Saved entries
____________________

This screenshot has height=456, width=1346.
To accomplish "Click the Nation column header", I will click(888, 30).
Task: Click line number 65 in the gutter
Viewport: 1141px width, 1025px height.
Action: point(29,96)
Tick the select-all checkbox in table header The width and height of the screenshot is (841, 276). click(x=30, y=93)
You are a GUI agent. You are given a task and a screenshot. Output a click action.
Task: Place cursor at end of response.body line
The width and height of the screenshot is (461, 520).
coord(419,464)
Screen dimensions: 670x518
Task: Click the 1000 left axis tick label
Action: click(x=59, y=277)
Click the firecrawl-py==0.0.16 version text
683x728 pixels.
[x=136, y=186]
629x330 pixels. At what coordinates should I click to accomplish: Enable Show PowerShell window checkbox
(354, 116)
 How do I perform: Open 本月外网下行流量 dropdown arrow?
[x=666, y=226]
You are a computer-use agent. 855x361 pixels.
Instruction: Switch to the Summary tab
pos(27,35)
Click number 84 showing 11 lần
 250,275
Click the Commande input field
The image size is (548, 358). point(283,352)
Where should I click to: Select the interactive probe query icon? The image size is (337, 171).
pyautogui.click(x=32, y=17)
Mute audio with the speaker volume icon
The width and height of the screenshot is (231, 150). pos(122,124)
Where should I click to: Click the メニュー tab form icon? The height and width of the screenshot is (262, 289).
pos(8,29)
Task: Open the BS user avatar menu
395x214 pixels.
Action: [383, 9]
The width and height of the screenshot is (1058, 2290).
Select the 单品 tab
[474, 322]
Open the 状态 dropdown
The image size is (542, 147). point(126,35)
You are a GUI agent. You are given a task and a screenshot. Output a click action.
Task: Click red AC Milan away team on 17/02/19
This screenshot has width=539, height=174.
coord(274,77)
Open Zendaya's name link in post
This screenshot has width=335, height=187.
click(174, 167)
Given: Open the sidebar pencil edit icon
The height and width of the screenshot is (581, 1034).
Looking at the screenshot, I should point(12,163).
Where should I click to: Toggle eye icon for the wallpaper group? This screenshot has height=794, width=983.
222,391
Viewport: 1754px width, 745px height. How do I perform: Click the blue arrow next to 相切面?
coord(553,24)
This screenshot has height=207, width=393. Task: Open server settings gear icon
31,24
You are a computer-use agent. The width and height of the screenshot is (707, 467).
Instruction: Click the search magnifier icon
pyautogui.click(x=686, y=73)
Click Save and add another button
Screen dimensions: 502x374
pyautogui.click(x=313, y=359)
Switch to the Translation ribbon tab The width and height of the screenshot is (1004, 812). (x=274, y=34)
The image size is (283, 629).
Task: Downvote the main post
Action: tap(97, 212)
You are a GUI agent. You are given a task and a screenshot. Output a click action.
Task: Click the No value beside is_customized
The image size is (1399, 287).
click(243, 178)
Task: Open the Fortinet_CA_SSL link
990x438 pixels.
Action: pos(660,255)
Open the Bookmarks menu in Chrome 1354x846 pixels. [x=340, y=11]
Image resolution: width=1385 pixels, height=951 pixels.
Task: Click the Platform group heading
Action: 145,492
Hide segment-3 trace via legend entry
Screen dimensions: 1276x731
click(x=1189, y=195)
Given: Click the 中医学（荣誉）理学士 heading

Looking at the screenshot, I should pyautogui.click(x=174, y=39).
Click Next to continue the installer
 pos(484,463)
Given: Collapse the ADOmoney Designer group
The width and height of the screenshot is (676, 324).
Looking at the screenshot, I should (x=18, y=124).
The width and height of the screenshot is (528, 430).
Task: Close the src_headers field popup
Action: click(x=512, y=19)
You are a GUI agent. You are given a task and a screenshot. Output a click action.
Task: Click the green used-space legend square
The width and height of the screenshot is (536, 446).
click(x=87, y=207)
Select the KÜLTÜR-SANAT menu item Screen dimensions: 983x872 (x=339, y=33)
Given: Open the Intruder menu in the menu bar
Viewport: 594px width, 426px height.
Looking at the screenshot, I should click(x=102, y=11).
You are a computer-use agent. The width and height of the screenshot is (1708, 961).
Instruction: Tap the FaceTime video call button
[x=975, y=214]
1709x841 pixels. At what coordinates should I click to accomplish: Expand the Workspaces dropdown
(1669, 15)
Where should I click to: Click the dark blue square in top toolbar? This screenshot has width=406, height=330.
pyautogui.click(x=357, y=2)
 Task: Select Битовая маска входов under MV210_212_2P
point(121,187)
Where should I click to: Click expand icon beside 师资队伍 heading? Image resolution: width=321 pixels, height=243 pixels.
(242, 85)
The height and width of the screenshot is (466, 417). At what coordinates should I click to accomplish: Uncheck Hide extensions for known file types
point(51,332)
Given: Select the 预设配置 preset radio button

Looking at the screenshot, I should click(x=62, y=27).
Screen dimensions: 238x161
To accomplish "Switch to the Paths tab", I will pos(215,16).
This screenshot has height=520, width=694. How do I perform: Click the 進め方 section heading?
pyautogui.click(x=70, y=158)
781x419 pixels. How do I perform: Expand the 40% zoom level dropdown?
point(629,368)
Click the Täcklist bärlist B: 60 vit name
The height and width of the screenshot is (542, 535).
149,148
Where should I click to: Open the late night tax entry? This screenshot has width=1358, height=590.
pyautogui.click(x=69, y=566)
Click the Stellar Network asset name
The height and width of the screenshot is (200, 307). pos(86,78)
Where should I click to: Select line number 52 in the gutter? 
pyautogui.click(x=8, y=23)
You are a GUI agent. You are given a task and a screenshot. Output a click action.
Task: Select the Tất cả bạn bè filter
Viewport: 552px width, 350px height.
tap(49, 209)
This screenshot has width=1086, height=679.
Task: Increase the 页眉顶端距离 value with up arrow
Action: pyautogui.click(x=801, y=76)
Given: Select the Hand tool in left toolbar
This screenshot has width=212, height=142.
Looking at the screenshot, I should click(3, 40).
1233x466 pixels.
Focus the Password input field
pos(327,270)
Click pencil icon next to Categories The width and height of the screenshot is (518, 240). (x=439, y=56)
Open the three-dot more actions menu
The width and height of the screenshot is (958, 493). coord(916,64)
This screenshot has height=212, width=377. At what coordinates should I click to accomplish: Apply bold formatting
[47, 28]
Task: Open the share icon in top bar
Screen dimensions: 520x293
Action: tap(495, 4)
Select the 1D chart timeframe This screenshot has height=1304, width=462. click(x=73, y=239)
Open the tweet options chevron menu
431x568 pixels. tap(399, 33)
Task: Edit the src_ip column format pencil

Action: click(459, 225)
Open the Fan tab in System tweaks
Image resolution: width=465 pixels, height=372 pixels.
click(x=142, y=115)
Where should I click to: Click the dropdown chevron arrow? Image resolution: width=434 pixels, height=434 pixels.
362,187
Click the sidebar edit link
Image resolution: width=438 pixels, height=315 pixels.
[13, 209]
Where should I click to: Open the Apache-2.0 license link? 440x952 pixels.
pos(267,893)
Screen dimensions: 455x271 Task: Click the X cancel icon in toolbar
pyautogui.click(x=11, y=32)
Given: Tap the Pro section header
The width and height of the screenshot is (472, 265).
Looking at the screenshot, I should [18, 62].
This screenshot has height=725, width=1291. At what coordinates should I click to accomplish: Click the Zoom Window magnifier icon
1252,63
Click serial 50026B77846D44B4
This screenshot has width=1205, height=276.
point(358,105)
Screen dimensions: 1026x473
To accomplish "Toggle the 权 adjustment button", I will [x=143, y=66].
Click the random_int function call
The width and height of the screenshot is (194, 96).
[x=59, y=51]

____________________

→ **To do**: From the records above, print only the lines between the one holding "629x330 pixels. At" and the one holding "Task: Open the BS user avatar menu", inclusive, exactly as they stand.

→ **Answer box**:
629x330 pixels. At what coordinates should I click to accomplish: Enable Show PowerShell window checkbox
(354, 116)
 How do I perform: Open 本月外网下行流量 dropdown arrow?
[x=666, y=226]
You are a computer-use agent. 855x361 pixels.
Instruction: Switch to the Summary tab
pos(27,35)
Click number 84 showing 11 lần
 250,275
Click the Commande input field
The image size is (548, 358). point(283,352)
Where should I click to: Select the interactive probe query icon? The image size is (337, 171).
pyautogui.click(x=32, y=17)
Mute audio with the speaker volume icon
The width and height of the screenshot is (231, 150). pos(122,124)
Where should I click to: Click the メニュー tab form icon? The height and width of the screenshot is (262, 289).
pos(8,29)
Task: Open the BS user avatar menu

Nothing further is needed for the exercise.